The great thing about the spring semester is that it’s like a second chance. Whenever we’ve had one of those fall semesters where things just didn’t go right, we know all hope isn’t lost because we have the next semester to rectify the problems we experienced before. For many of us, that might mean realizing that we can’t do Zoom classes in bed and creating more disciplined schedules for ourselves. Just like many of us will take advantage of this second opportunity to make things better, the administration needs to as well.

Now that several more students have returned to campus in comparison to last semester, it should be of the utmost importance for the university to prioritize the wellbeing of students, faculty and staff. The fall semester saw more than 1,500 reported COVID cases, even with social distancing and contact tracing guidelines put in place. There needs to be stronger enforcement of our COVID safety policies and repercussions for students and groups who violate such policies. Greek Life doesn’t need a season to act up, as members of Greek Life threw parties last semester and organized trips to Key West. This semester presents an even higher public health risk with sorority recruitment and fraternity spring rush. The university needs to monitor these groups and their leaders who continue to put others at risk. UM also needs to follow its own policy this semester by enforcing strict social distancing guidelines, making sure testing goes smoothly, ensuring that testing kits don’t run out and not packing classes full of students.

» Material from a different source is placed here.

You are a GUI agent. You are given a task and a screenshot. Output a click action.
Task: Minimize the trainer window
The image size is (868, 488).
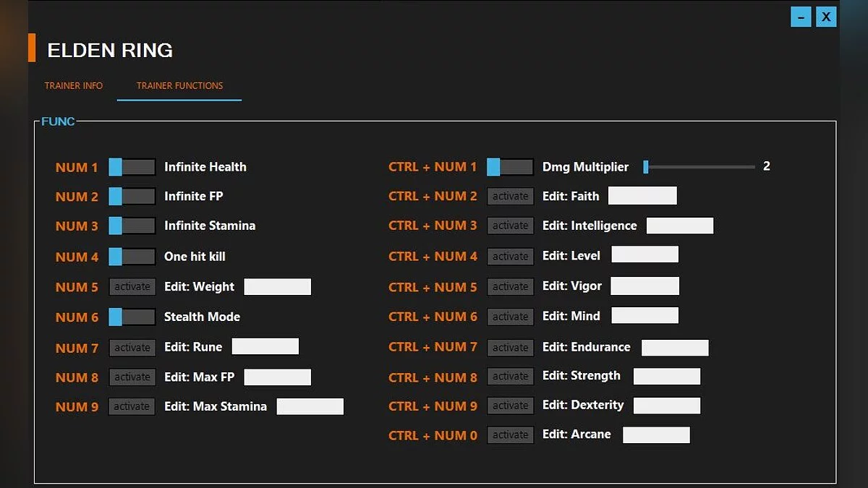[801, 17]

Because we are constantly learning about this virus and figuring out how to adjust, the tasks that we have to get done can be affected by this constant limbo. Administrators and professors say that they understand that we are going through a pandemic but their actions have said otherwise. When students rallied for a pass-fail option for grades, the administration denied the request. Some professors have upped their course material and expectations in light of the pandemic and the additional time they believe it gives us. These dismissals of the clear needs of students can’t continue. There should be several alternative grading options available to students during this time.

Perhaps the biggest lesson we can learn from last semester is a lesson on transparency and how far it can bring you. Whether it was late updates on COVID cases or canceled graduation ceremonies or vague statements on utterly pressing issues, our administration needs to learn to be more open about communicating with students. We no longer can tolerate meaningless communications emails that dance around issues and end up not saying much at all. We want radical transparency. We want open, honest communication with students, their families and the school’s staff and service workers. Most importantly, we want the university to be unafraid to take a stance on the issues on our campus and of the world. The university has recruited some amazing and strong student leaders that aren’t afraid to speak up for what they believe in, and we would like to see that same fearlessness in our own university leaders.

As we close out the first week back, remember to stay safe, hold each other accountable and have a great semester.